Fan cover for engine, fan assembly and engine

Technical Field

The utility model relates to the technical field of engine devices, in particular to a fan cover for an engine, a fan assembly and the engine.

Background

Engines are generally classified into air-cooled engines and water-cooled engines according to the cooling medium. The air-cooled engine is an engine using air as a cooling medium, and the rotation of the fan wheel enables the air to flow across the surface of the radiating fin at a high speed, so as to take away heat emitted by the engine and cool the engine. Unlike an air-cooled engine, a water-cooled engine refers to an engine using water as a cooling medium, a water pump flows water through the engine and a radiator, and a vehicle body (such as a motorcycle, an automobile, and the like) cools the engine by using windward airflow or a fan wheel to cool the water flowing through the radiator during driving.

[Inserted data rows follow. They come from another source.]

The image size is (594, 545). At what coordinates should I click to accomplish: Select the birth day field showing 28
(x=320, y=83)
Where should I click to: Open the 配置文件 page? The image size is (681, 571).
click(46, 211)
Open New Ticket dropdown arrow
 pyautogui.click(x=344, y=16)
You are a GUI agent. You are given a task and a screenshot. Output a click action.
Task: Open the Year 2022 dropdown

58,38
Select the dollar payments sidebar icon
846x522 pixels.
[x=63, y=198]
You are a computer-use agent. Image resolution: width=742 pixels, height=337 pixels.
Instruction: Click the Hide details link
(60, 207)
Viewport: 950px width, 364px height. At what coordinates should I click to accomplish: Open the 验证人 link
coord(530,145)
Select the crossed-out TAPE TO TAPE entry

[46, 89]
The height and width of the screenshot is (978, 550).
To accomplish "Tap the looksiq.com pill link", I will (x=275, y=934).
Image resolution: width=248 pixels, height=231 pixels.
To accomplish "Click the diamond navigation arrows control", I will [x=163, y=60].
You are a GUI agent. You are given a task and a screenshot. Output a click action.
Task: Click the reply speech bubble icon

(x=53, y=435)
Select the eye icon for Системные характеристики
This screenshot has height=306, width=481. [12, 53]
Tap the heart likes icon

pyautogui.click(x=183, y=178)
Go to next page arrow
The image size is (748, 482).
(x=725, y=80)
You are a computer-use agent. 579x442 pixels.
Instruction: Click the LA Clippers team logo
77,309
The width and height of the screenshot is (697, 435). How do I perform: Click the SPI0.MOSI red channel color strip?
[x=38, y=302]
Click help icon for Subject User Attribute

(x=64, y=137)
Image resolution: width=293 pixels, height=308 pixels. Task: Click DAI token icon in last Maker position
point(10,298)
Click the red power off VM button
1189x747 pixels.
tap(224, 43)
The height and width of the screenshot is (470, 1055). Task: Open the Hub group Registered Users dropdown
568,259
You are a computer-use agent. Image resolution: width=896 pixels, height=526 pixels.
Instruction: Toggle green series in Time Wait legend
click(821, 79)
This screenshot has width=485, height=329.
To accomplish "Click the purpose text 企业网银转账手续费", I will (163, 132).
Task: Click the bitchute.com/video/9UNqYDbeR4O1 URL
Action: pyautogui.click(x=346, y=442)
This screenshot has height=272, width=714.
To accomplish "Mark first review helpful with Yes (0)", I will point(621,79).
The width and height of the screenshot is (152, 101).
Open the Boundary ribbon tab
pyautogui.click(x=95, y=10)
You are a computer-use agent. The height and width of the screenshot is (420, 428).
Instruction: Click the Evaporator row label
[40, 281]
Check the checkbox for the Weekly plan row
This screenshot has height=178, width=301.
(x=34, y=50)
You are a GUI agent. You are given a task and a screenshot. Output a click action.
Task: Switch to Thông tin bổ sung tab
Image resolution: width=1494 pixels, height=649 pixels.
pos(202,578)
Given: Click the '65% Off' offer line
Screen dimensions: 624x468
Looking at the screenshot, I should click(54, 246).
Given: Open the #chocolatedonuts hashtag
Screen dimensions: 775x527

The fan wheel is usually matched with a fan cover, at least one part of the fan wheel is positioned in the fan cover, a gap is formed between the wheel end of the fan wheel and the inner wall of the fan cover to form an air channel, and the air channel plays a vital role in the flow of air and also influences the heat dissipation performance of the fan wheel to the radiator.

SUMMERY OF THE UTILITY MODEL

Based on this, it is necessary to provide a fan cover for an engine, a fan assembly and an engine; the fan cover for the engine forms an annular air duct from narrow to wide, and airflow flows in an expansion mode, so that the flow speed of air conveyed towards the radiator in the fan cover is increased, and the heat radiation performance of the radiator is improved; the fan assembly comprises the fan cover, so that the heat dissipation performance of the radiator is improved; the engine comprises the fan assembly, so that the heat dissipation and cooling effects are improved, and the performance of the engine is ensured.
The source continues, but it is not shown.